Nobody is born with experience, and plenty of people start out born poor, with no family connections and still make it. It just takes focusing on important things and cutting out the frivolities.
What matters more than experience and knowledge is whether you have a drive to seek experience and knowledge. For instance, say you're poor and you like reading books. What do you read? Twilight and Harry Potter or the Intelligent Investor? They are literally the same amount of effort, but the latter immensely increases your knowledge.
Once again, just because you wish to seek knowledge doesn't mean there's knowledge to be found. In many third world countries libraries are not very good, gaining internet access is very hard, computers (even $200 chromebooks) are a luxury good, the stock market is hard to get into and the economy sucks. A lot of good books are written about US and don't apply. Up until recently if a book you want wasn't at a store nearby you'd be shit out of luck. Minimum wage may actually be so low that you are literally poor, as in can't afford to eat poor.

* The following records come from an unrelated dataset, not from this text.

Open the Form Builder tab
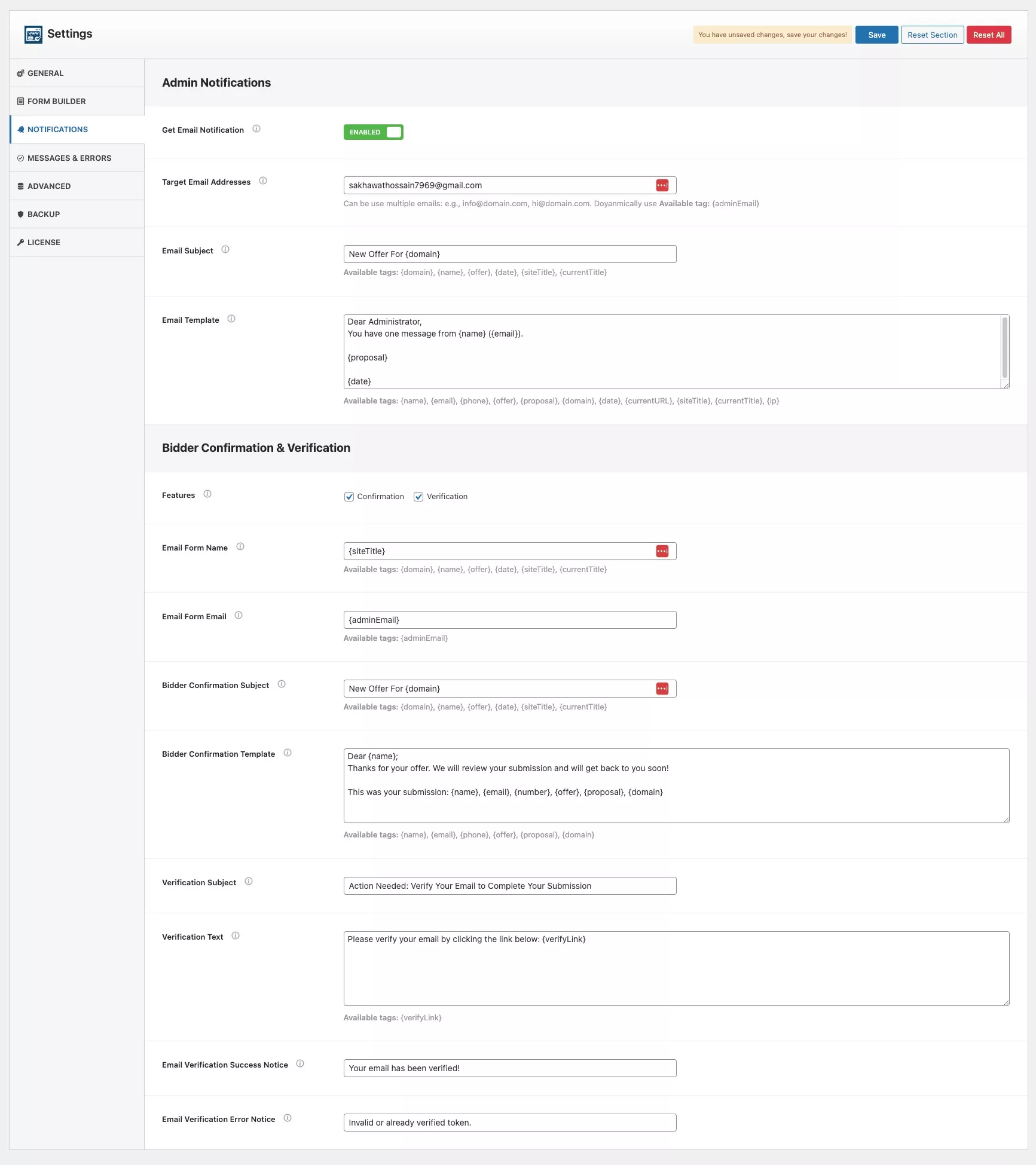[x=56, y=102]
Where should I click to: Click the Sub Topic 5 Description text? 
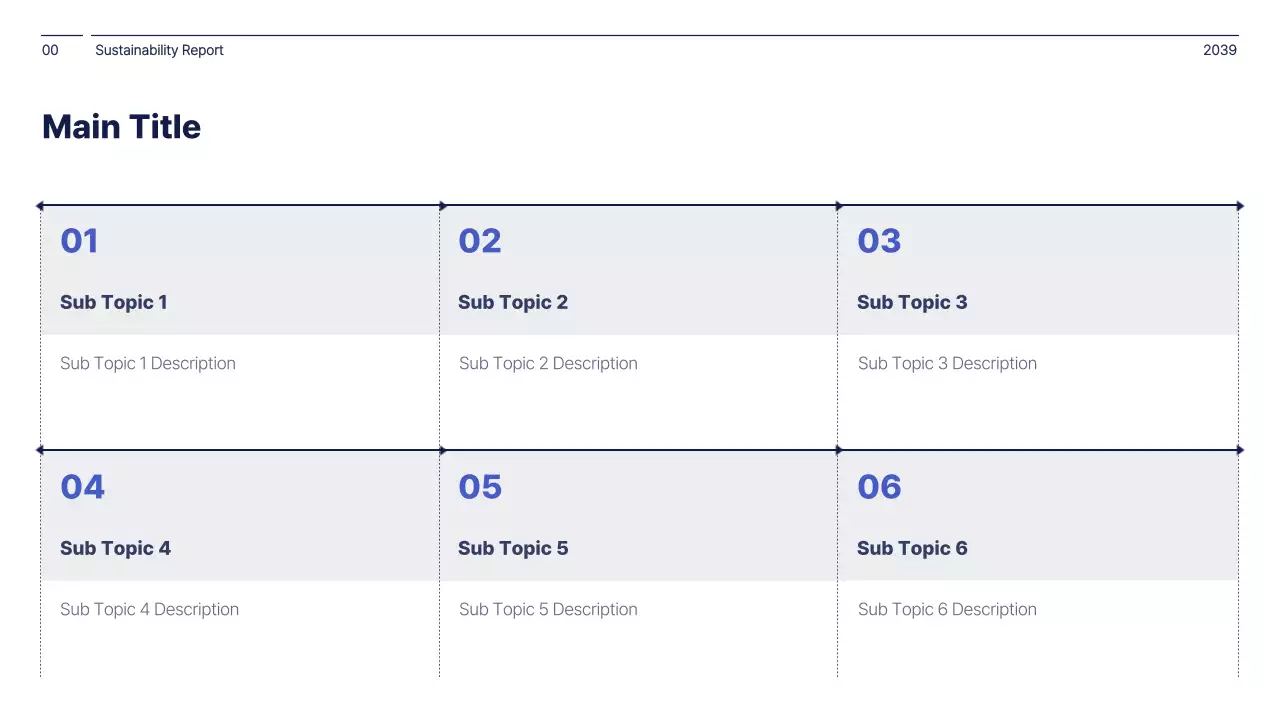tap(548, 609)
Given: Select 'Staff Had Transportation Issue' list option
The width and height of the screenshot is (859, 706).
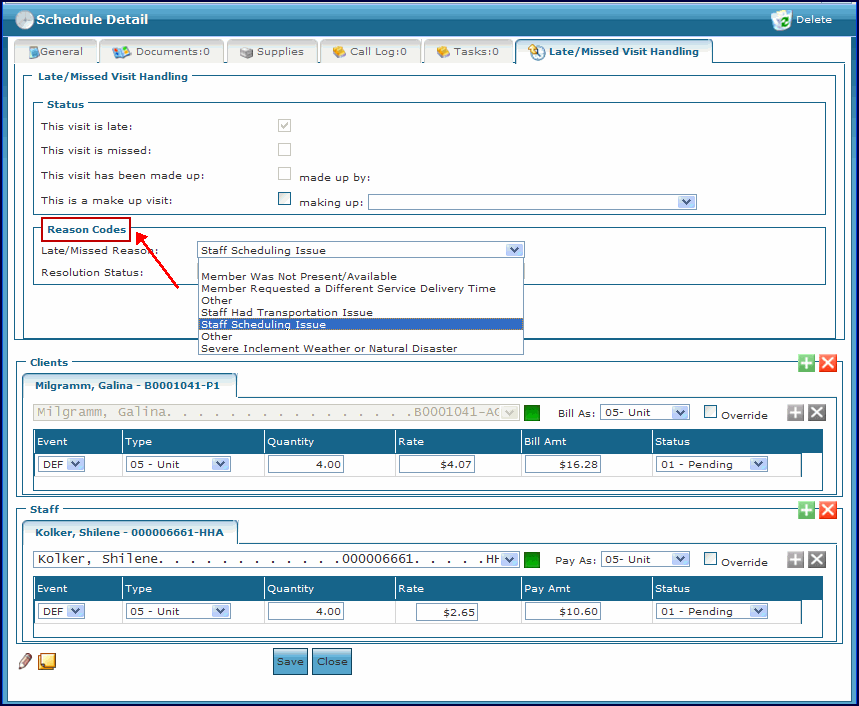Looking at the screenshot, I should click(286, 312).
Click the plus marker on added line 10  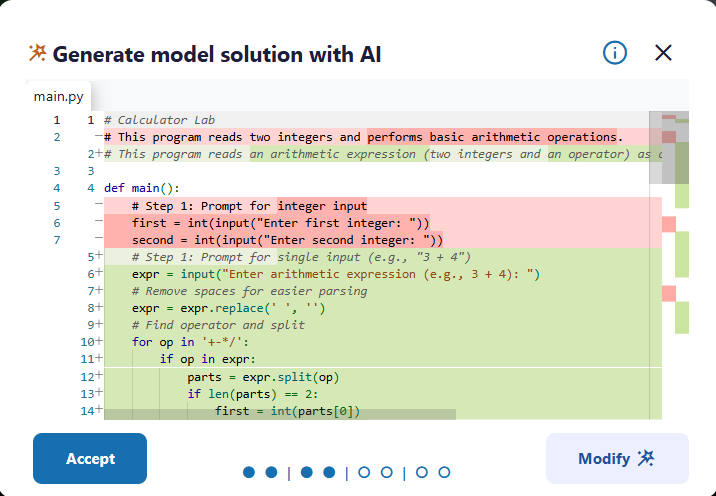[100, 342]
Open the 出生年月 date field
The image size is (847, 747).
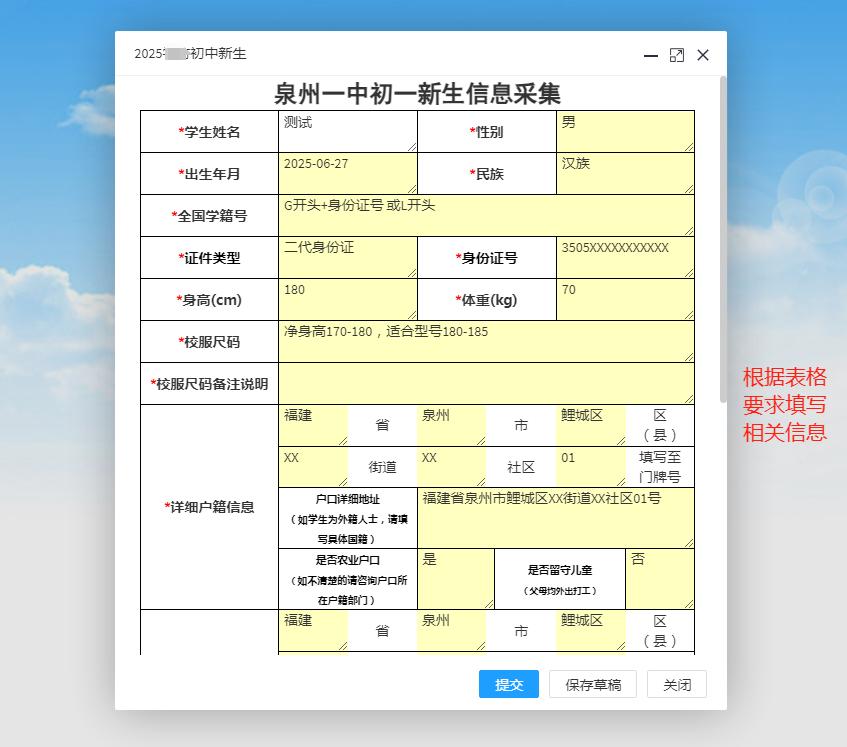coord(347,174)
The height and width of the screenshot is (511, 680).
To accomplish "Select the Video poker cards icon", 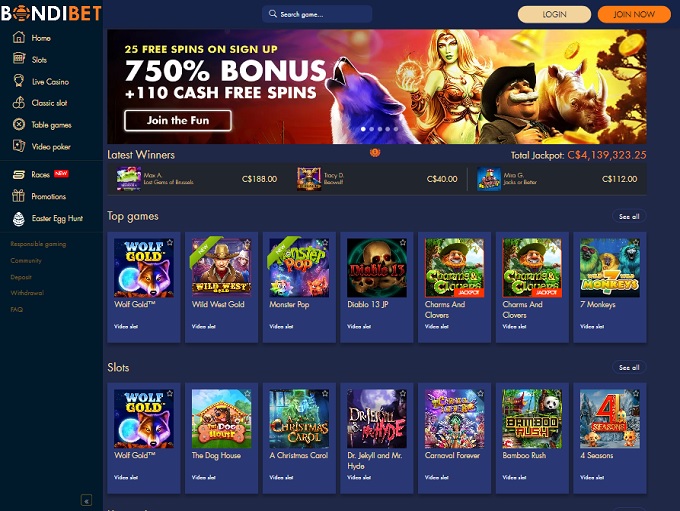I will (19, 146).
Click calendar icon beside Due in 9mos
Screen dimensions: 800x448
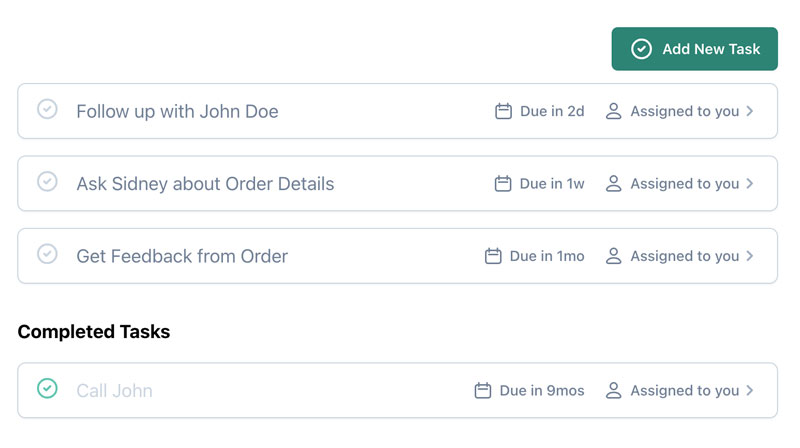(x=483, y=390)
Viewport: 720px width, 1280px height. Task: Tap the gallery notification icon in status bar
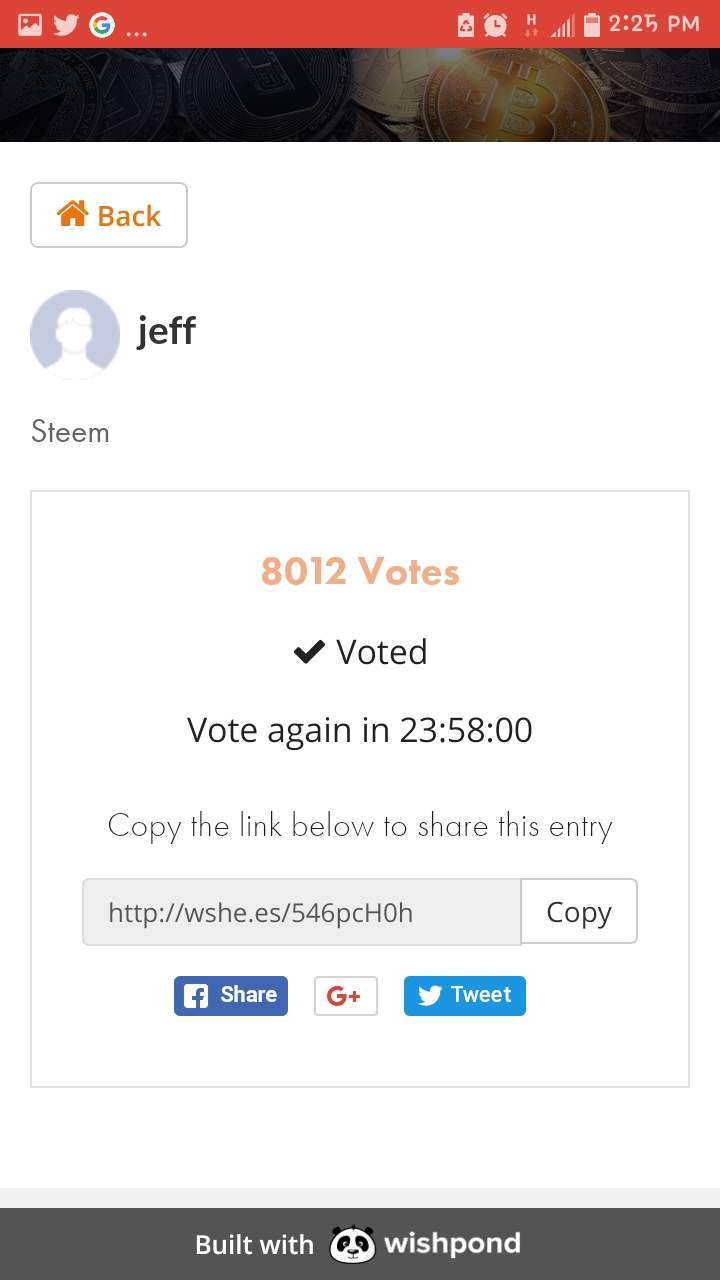tap(30, 24)
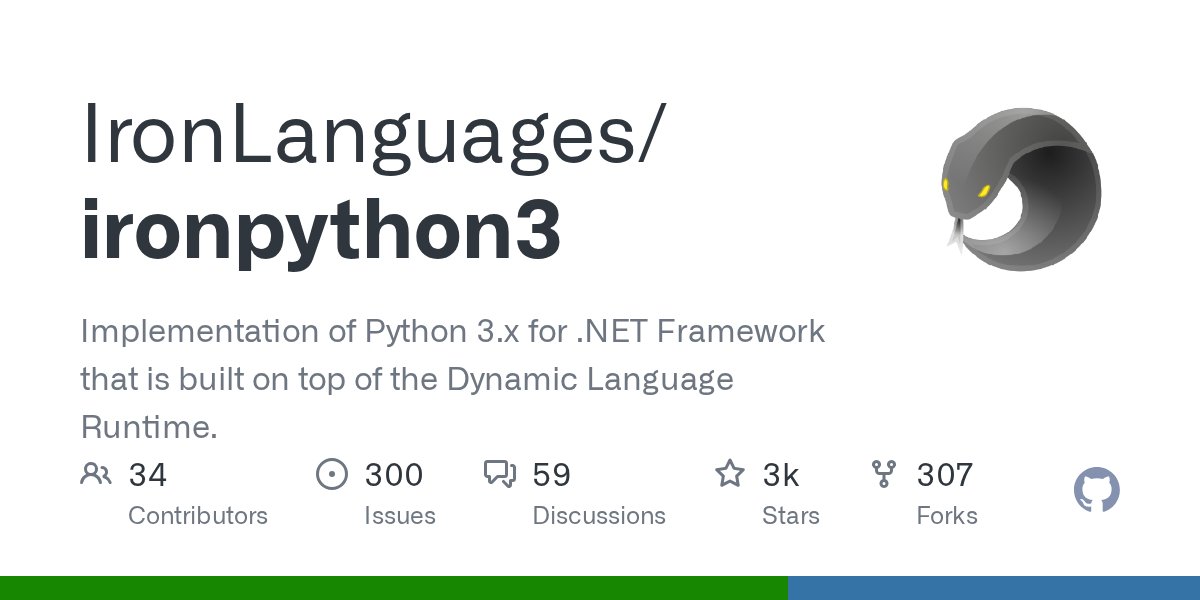Browse the 59 Discussions
Screen dimensions: 1200x600
[x=551, y=474]

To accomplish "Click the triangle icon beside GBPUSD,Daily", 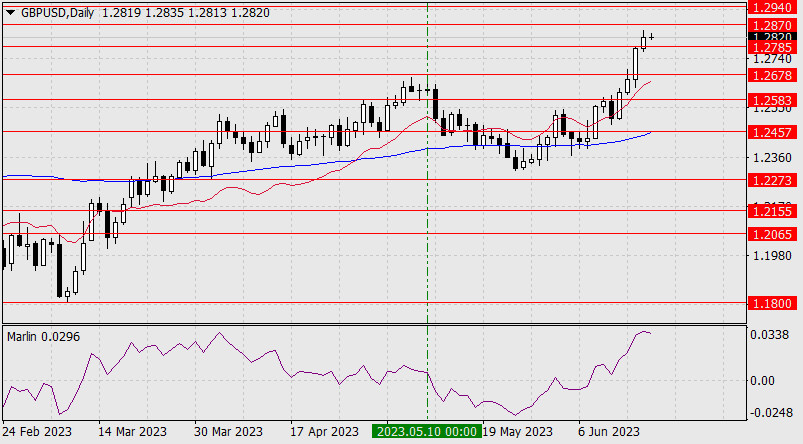I will tap(9, 10).
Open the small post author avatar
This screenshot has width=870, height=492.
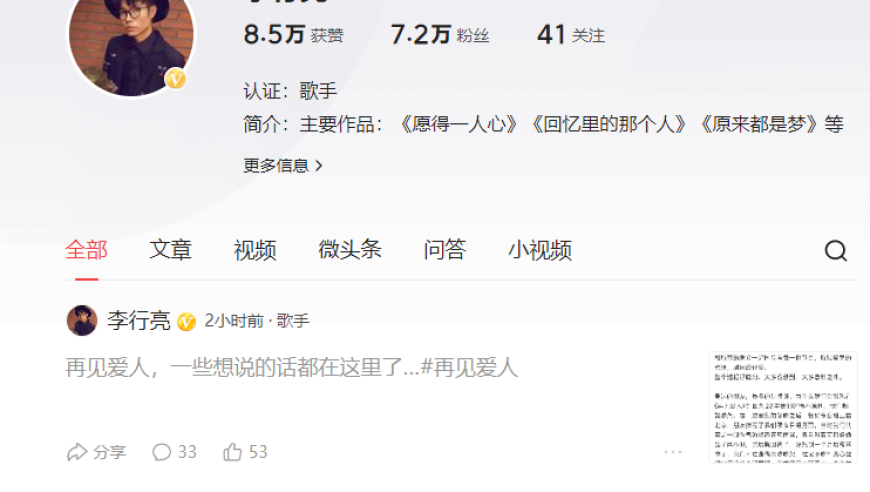coord(82,321)
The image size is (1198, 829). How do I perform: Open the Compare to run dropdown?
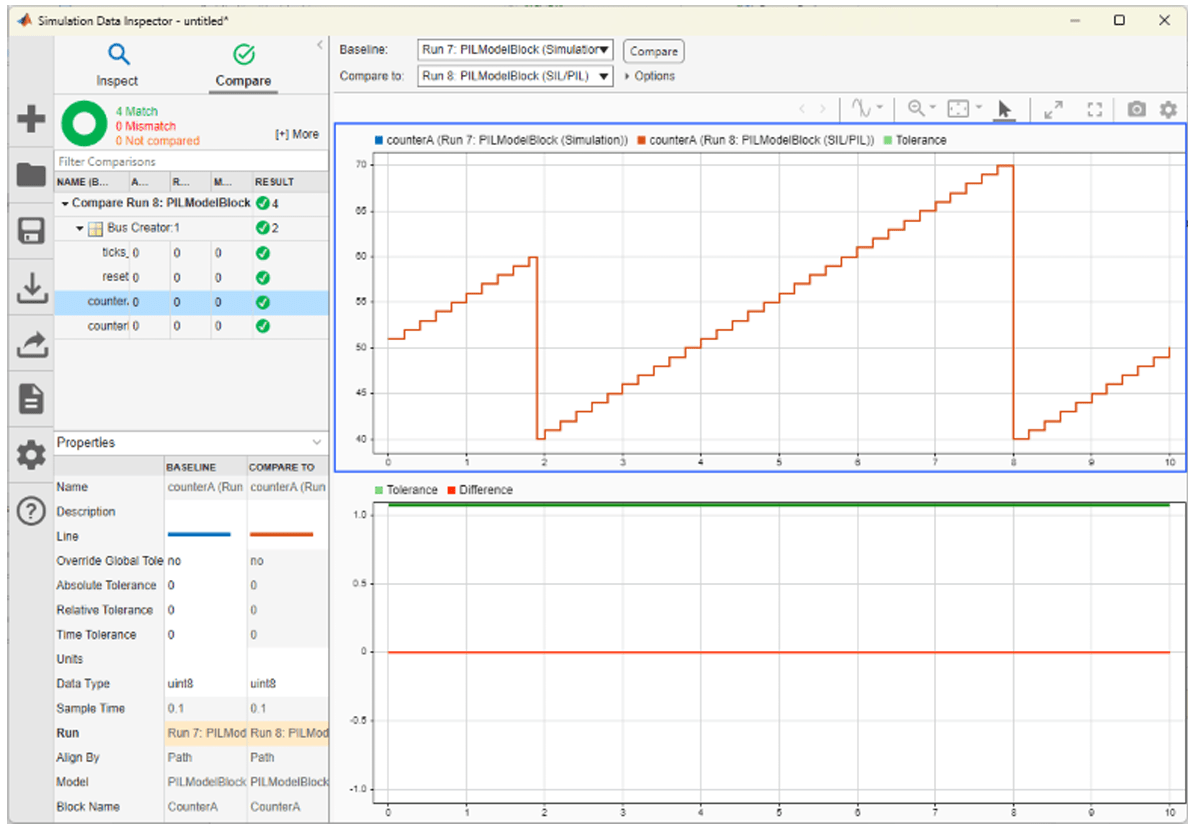[515, 76]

But if you live in a western country, none of these apply. You have the internet where you can obtain any knowledge for free within seconds. It's just a matter of having the discipline to sit down and learn that knowledge.
This is the main point where first world poors fail: They complain about not being rich, but they don't want to bother sitting down and reading a book about how to stop being rich.
In general, a symptom of poor psychology is that they have unrealistic expectations. One common quote is about the stock market: When you can just buy the index for a very nice, safe income, why do poor people sell their house and buy pump and dump penny stocks when it's the worst investment you could make? Why do they buy lottery tickets, which have about 47% ROI? Why do they gamble when the house clearly always win?
That's because the 10% annual return that Warren Buffet built his riches on is not good enough for the average poor person. They don't care about reasonable return over 10 years. Who wants to sit around waiting for 10 years, patiently investing small amounts, carefully gardening their portfolio, and in the end they only get to be middle class instead of Hollywood-rich. For a poor person to invest, the expected return has to be something like double your money by next Thursday. This is why they buy the penny stock, it's the only thing that offers what they want.
So, it's not really so much experience or knowledge or funds or connections. All of these can be obtained. The main difference is psychology: Patience, self-discipline, willpower, looking at future value rationally. Everything can be learned, except the patience to sit down and learn a thing. If you don't have that patience, you're a dead end.